Bras levés, des élus se présentent au Christ qui les juge. Les livres des oeuvres de chacun d'eux se trouvent sur la mandorle, de part et d'autre de la tête du Christ.
"Et j'ai vu les morts, grands et petits, se tenir devant le trône et on a ouvert des livres. On a aussi ouvert un autre livre, celui de la vie. Et on a jugé les morts selon leurs oeuvres d'après ce qui a été écrit dans les livres" (Apocalypse. XX, 12). "Le tribunal s'assit et les livres furent ouverts" (Daniel, VII 10). La scène se poursuit sur la face centrale, malheureusement très endommagée.
Chapiteau de la Tour Gauzlin, abbaye de Saint-Benoît-sur-Loire, Loiret.
Dans une tour de la Jérusalem céleste les élus se pressent près du Christ.
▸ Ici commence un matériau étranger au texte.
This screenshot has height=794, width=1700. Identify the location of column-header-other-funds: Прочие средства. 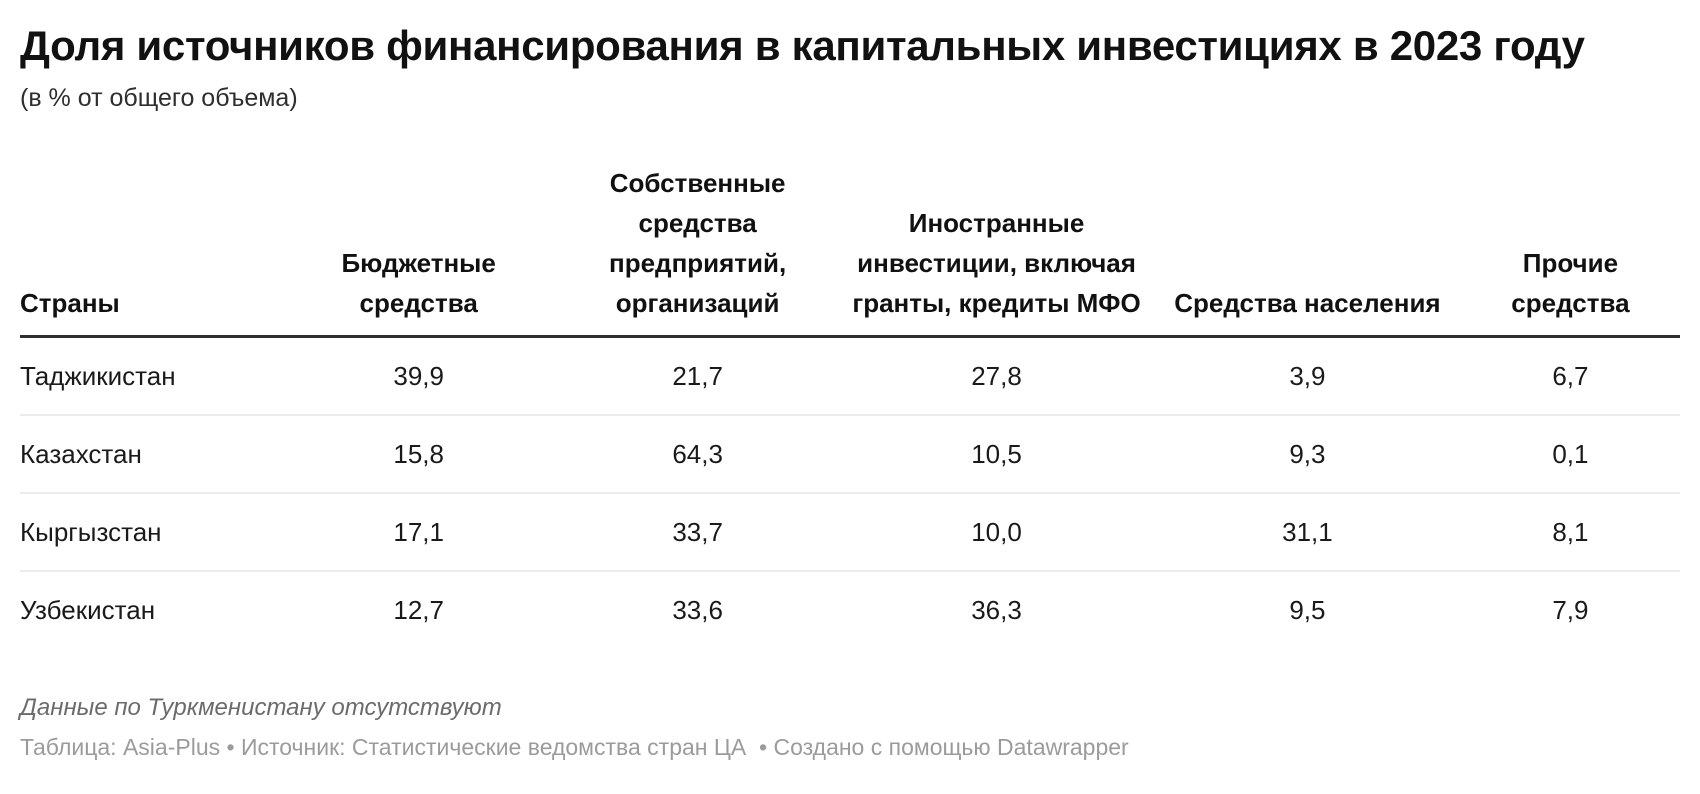
(1570, 250).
A droite, le Christ reçoit les élus dans la Jérusalem céleste. "Et j'ai vu la ville sainte, la nouvelle Jérusalem, descendre du ciel, d'auprès de Dieu, prête comme une épouse parée pour son mari. Et j'ai entendu une grande voix dire depuis le trône: Voici la demeure de Dieu avec les hommes" (Apocalypse. XXI, 2-3)
En-dessous, les réprouvés. "Mais les lâches, les rénégats, les dépravés, les assassins, les impurs, les sorciers, les idolâtres, tous les hommes de mensonge, leur part se trouve dans l'ardent étang de feu et de soufre: c'est la seconde mort" (Apocalypse. XXI, 8). Leur bouche est close car seuls les élus ont la joie d'acclamer Dieu et de chanter ses louanges (Cf. Psaume LXIII, 6 et 12).
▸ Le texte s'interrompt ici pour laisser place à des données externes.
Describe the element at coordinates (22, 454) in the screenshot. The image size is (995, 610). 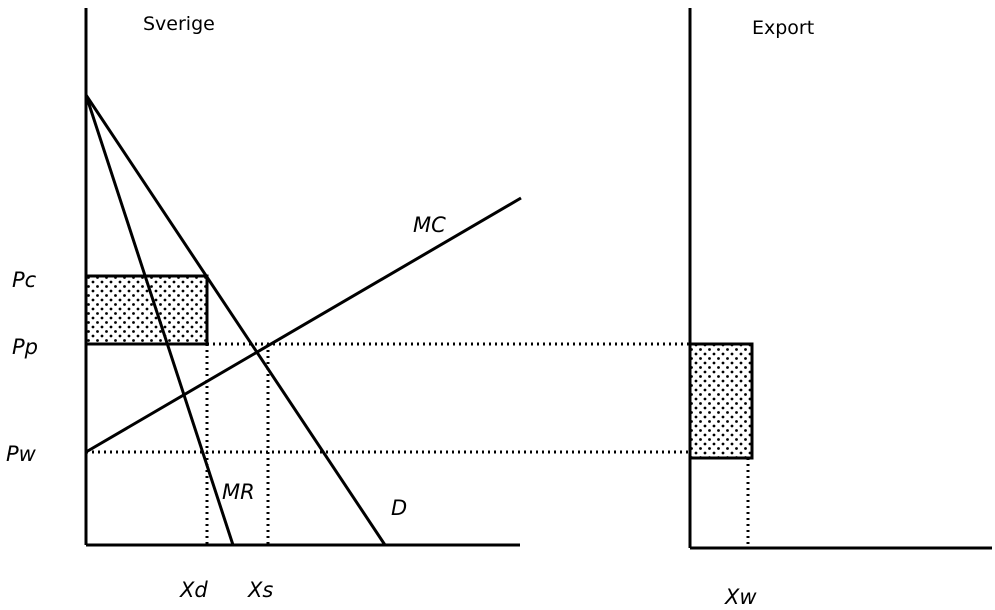
I see `price-label: Pw` at that location.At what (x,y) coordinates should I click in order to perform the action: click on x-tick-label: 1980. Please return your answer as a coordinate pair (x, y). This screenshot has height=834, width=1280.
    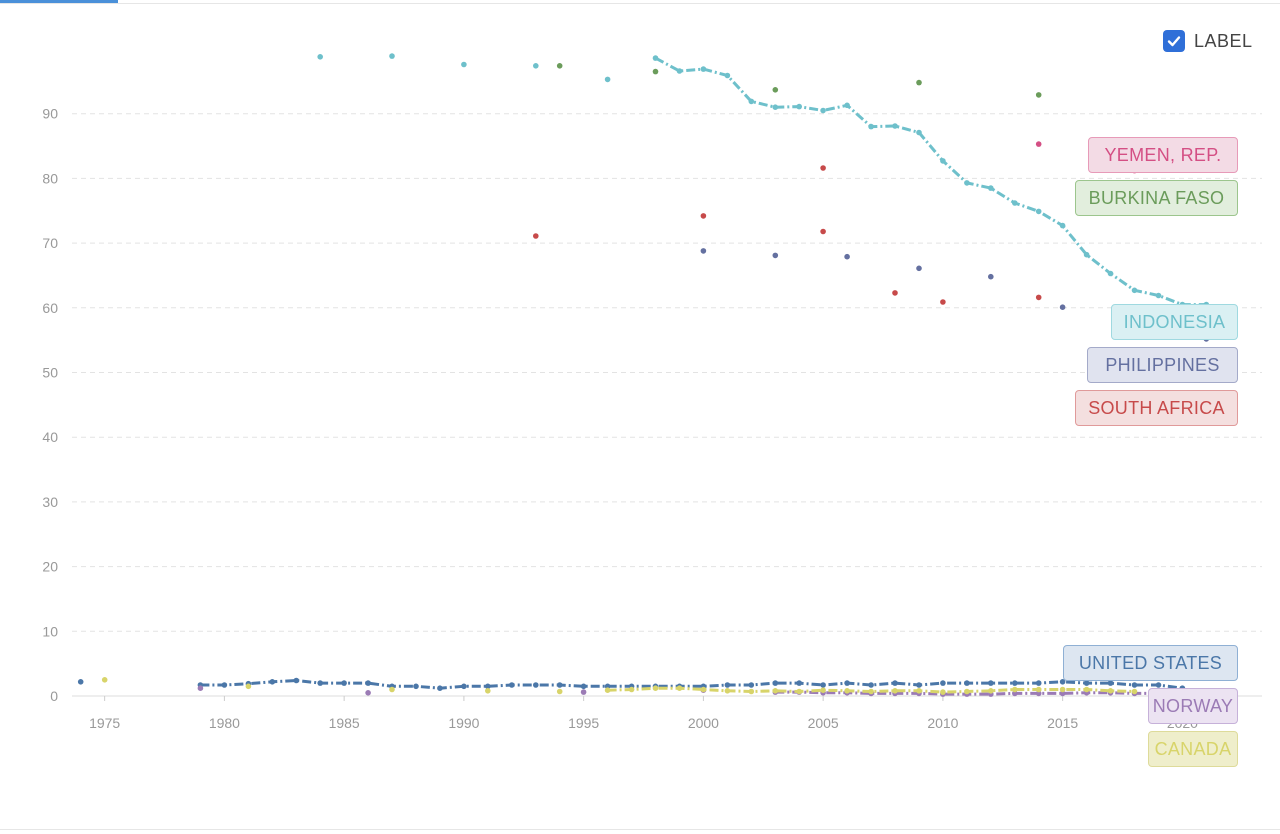
    Looking at the image, I should click on (224, 723).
Chapiteau de la Tour Gauzlin, abbaye de Saint-Benoît-sur-Loire, Loiret.
La face latérale droite du chapiteau est complexe et résume la fin du chapitre VI. "Quand il [= l'agneau] a ouvert le cinquième sceau, j'ai vu sous l'autel les âmes de ceux qui ont été égorgés à cause de la parole de Dieu et à cause du témoignage qu'ils portaient" (Apoc. VI, 5).
L'agneau est sur l'autel. A l'intérieur, figuré par un autre rectangle, se trouve le livre scellé des sept sceaux.
Au-dessus de l'agneau, une étoile: "Les étoiles du ciel sont tombées sur la terre, comme un figuier secoué de grand vent, jette ses figues vertes" (Apoc. VI, 13).
De part et d'autre de la scène deux symboles des évangélistes sont encore en place: l'homme (Matthieu) et le boeuf (Luc). Le chapiteau est endommagé sur ce côté aussi, dans la partie haute. On peut supposer que figurait le lion (Marc) et l'aigle (Jean). La main ouverte ne semble pas être celle de Dieu, car son geste n'est pas de bénédiction. Peut-être est-elle celle de l'ange du chapitre VII dont subsiste aussi une aile: "Et j'ai vu un ange monter du soleil levant avec le sceau du Dieu vivant. Il criait à grande voix aux quatre anges à qui on a donné de nuire à la terre et à la mer: Ne nuisez pas à la terre ni à la mer ni aux arbres tant que nous n'aurons pas marqué au front les serviteurs de notre Dieu" (Apoc. VII, 2-3). Ce n'est qu'une hypothèse a pu dire Michel Claveyrolas à qui nous empruntons ces documents.
Eglise de SAINT-REVERIEN et ses chapiteaux, Nièvre.
Scène du Jugement dernier. Le paradis : la Jérusalem céleste surplombe une arcade
( avec l'inscription PARADISIUS ) sous laquelle trois personnages sont debout.